Oregon Study Offers Insight—and Urgency—for the Forestry Workforce

Earlier this month, Oregon’s Higher Education Coordinating Commission released a new statewide workforce study, the Oregon Forest Operations and Management Workforce Study (study), that takes an in-depth look at the health and future of Oregon’s forestry operations and management sector. The study was developed with input from many forest sector partners, including state agencies, public institutions, and industry employer representatives. The comprehensive report is a detailed analysis confirming Oregon’s forest sector is central to the state’s economic, environmental, and public safety goals and home to some of the state’s most essential, high-demand, and technically advanced jobs.
The study was authorized by the Oregon Legislature in SB 1552 (2024) and completed by the Higher Education Coordinating Commission.

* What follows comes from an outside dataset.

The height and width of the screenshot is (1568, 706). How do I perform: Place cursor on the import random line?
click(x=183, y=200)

FRA member Associated Oregon Loggers (AOL) led the effort. It focuses on forest contracting workers and in-woods specialists like foresters and engineers. The study does not incorporate the milling and processing infrastructure workforce.

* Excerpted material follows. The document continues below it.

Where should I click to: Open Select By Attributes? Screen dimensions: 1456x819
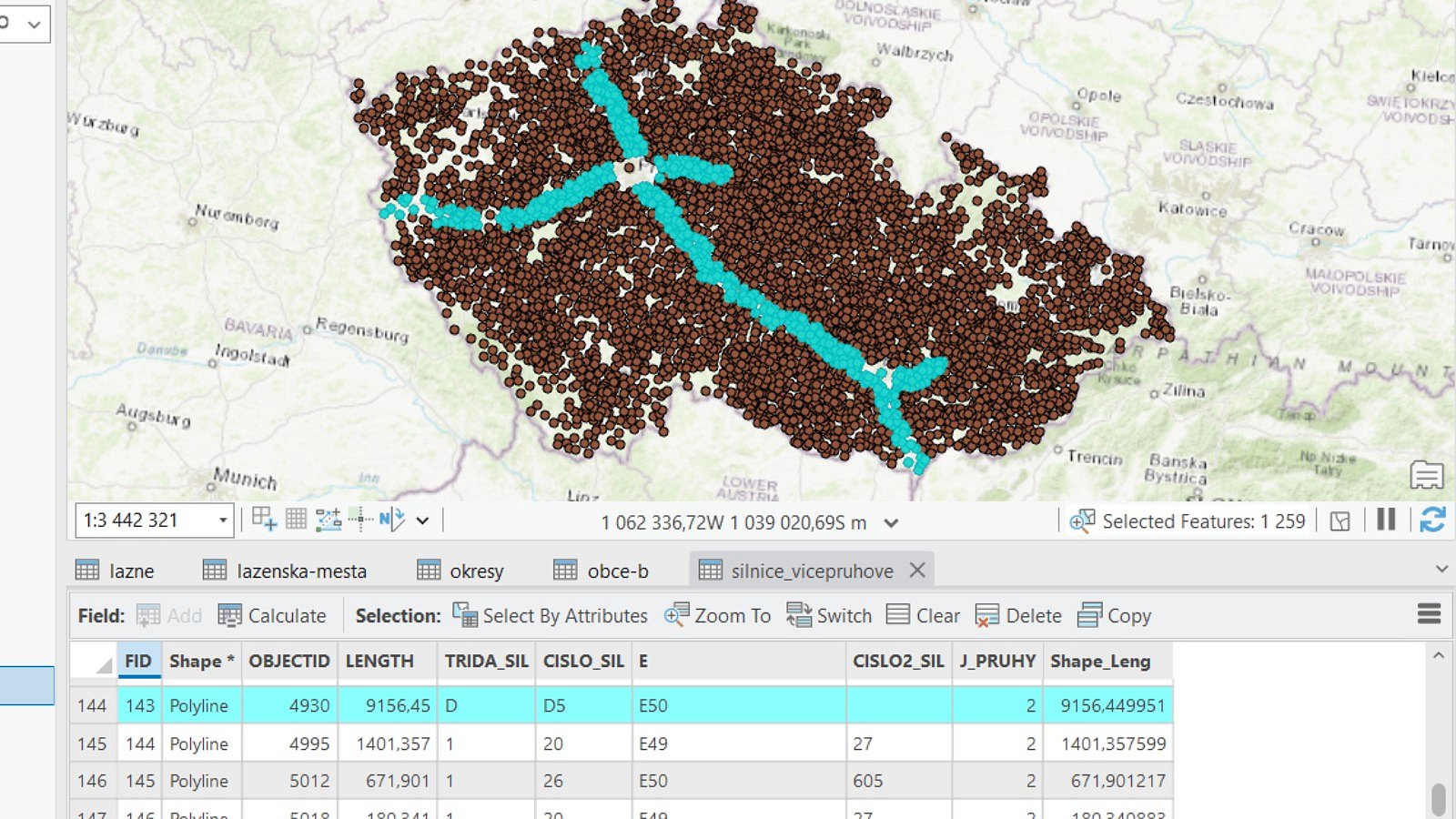click(x=551, y=616)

It identifies a strong need to modernize training pathways and expand access to forestry and trades worker careers. It also underscores the importance of workforce readiness in addressing Oregon’s wildfire risk, housing demand, and forest health crisis.
For those of us in the forest sector, many of the findings won’t come as a surprise—but the data helps sharpen the message: we are at a critical point. Without targeted investment in training, education, and workforce development strategies, Oregon risks expanding its disasters instead of addressing them.
Highlights from the Report
- Forest workers are critical public servants and environmental stewards: Forest operators are critical first responders during fire season, and their ongoing capacity to operate in forests to maintain healthy, productive landscapes is tied directly to investments in professional development, continued education, recruitment, and the availability of experienced forestry operations crews.
- The study recommends the state promote the sector and reduce the size of awareness gaps.
- A significant portion of Oregon’s forestry workforce is nearing retirement: One in every eight workers will need to be replaced to maintain the current capacity of the state. This equates to 3400 job replacements annually to meet demand, let alone growing the workforce to scale up to the forest health and housing needs of the state.
- A strong emphasis is placed on the need for more accessible, modernized training, including apprenticeships and stackable credentials that can support on-the-job learning.
- Workforce pipelines are thin: Many high school graduates aren’t aware of forestry career paths, and postsecondary programs are limited in capacity or location. Additionally, only 1-2% of environmental graduates enter the forest sector, indicating that many young people who care deeply about the environment don’t see forestry as a relevant path.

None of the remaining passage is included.